Can diet and exercise reverse prediabetes?

Can diet and exercise reverse prediabetes?

As diabetes is a risk factor for many other diseases and chronic health conditions

ISLAMABAD, (ONLINE) - Prediabetes is a warning sign that an individual is at an increased risk of developing type 2 diabetes. If it goes unmanaged, prediabetes can lead to long-term damage, including to the heart and blood vessels. But is there any way it can be reversed? And can this be achieved by changes in diet and exercise?

Diabetes — specifically type 2 diabetes— is becoming one of the most challenging health problems of the 21st century. By 2025, 380 million peopleTrusted Source worldwide are also expected to be diagnosed with diabetes.

As diabetes is a risk factor for many other diseases and chronic health conditions — cardiovascular disease, renal disease, stroke, and blindness to name a few — its management and treatment is ever more crucial.

However, before people go on to develop type 2 diabetes, many people are considered in a precursor stage called prediabetes. This is a health condition in which people experience higher than healthy blood sugar levels — but not so much that it can be diagnosed as type 2 diabetes. Nevertheless, having prediabetes is a major risk factor for type 2 diabetes.

When it comes to scaling this problem, looking at the statistics of people with prediabetes paints a clear picture: over one in threeTrusted Source people in the U.S. and the U.K. are diagnosed with prediabetes.

So, if prediabetes is seen as an early warning sign for type 2 diabetes, is there nothing people can do to correct their course? Could serious lifestyle changes not reverse this condition?

These questions and more were the topic of discussion for our May podcast “In Conversation: Can diet and exercise help reverse prediabetes?” Joining Dr. Hilary Guite and me this month were Dr. Thomas Barber, associate clinical professor at Warwick Medical School and consultant endocrinologist at University Hospitals Coventry and Warwickshire, and Healthline Media and Medical News Today Managing Editor Angela Chao, who shared her story about how she reversed her prediabetes diagnosis and the lifestyle changes she made to sustain it.

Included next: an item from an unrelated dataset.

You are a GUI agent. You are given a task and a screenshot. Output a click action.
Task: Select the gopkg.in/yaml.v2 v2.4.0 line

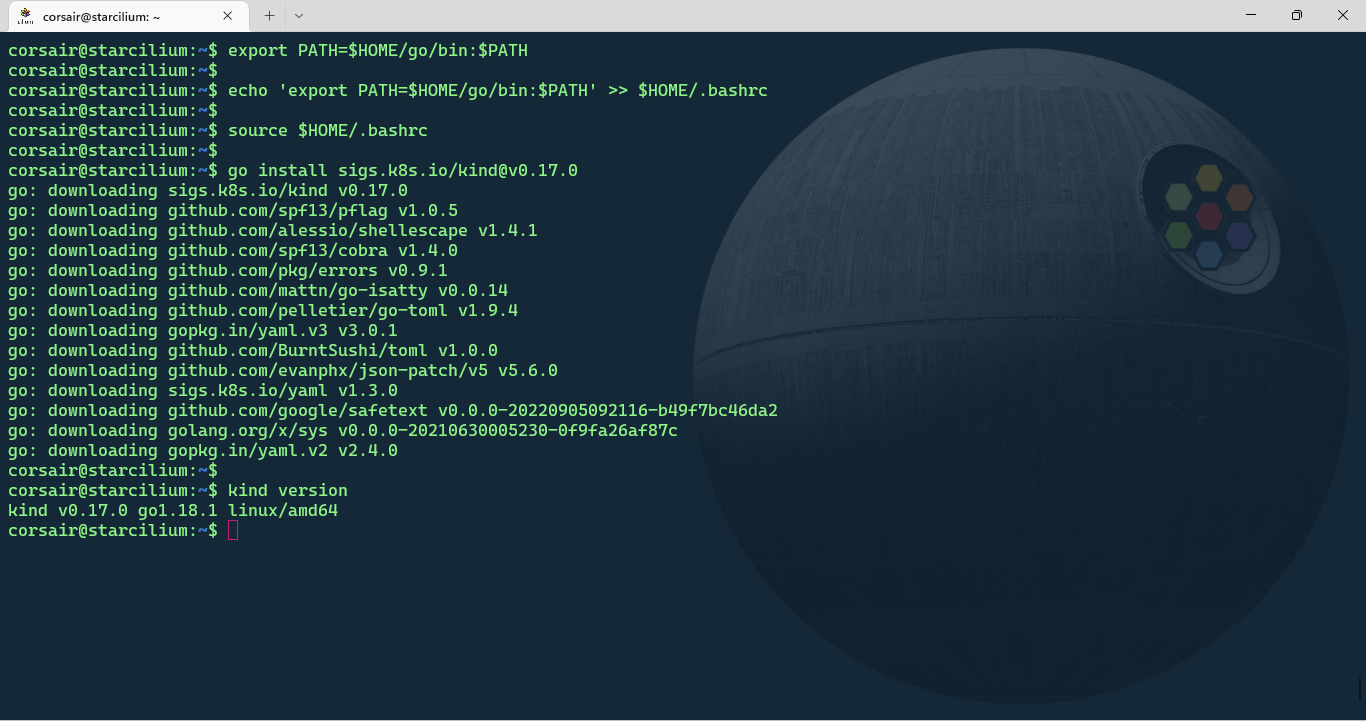pos(203,450)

You can listen to this month’s episode below or on your preferred streaming platform:

How to measure prediabetes

Diabetes and prediabetes used to be diagnosed based on fasting glucose readings, or a standard glucose tolerance test, said Dr. Barber. This test involved ingesting 75 grams of a sugary drink and then measuring blood sugar levels over the next two hours.

The definition of prediabetes is also an ever-evolving one, and it may differ from country to country.

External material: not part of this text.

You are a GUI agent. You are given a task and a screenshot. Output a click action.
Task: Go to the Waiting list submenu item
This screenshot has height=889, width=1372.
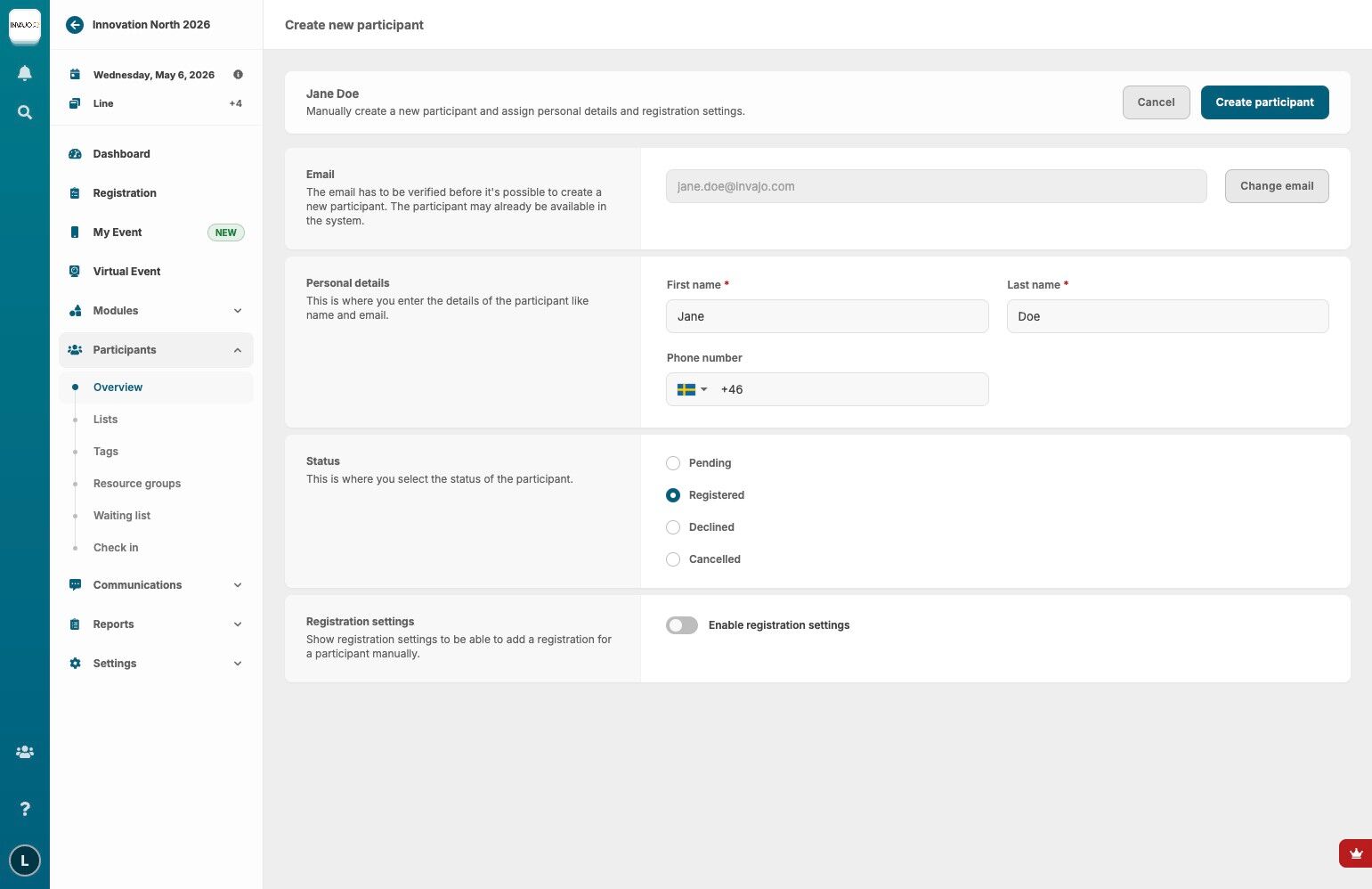[x=122, y=516]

“Different societies and esteemed groups have different definitions. And I think the first point to make really is that whether we’re talking about diabetes or prediabetes is that we’re talking about a continuum,” said Dr. Barber.

If we take the U.S. and the U.K. as examples, we can see differences in the units of measurement and the thresholds used to diagnose prediabetes.

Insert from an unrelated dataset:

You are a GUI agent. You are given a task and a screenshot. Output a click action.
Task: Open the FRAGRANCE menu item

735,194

“[It] is a bit confusing because as you say, there are different units. But essentially, in the U.K., we use millimoles per liter for glucose, and in the U.S., it’s milligrams per deciliter. Millimoles per mole is what we tend to use clinically now and have done for some years,” said Dr. Barber.
“I think to add to the confusion, there’s also the hemoglobin A1C, which also has two separate units in terms of percentage, which is what we always traditionally used and now which has been superseded by millimoles per mole,” he continued.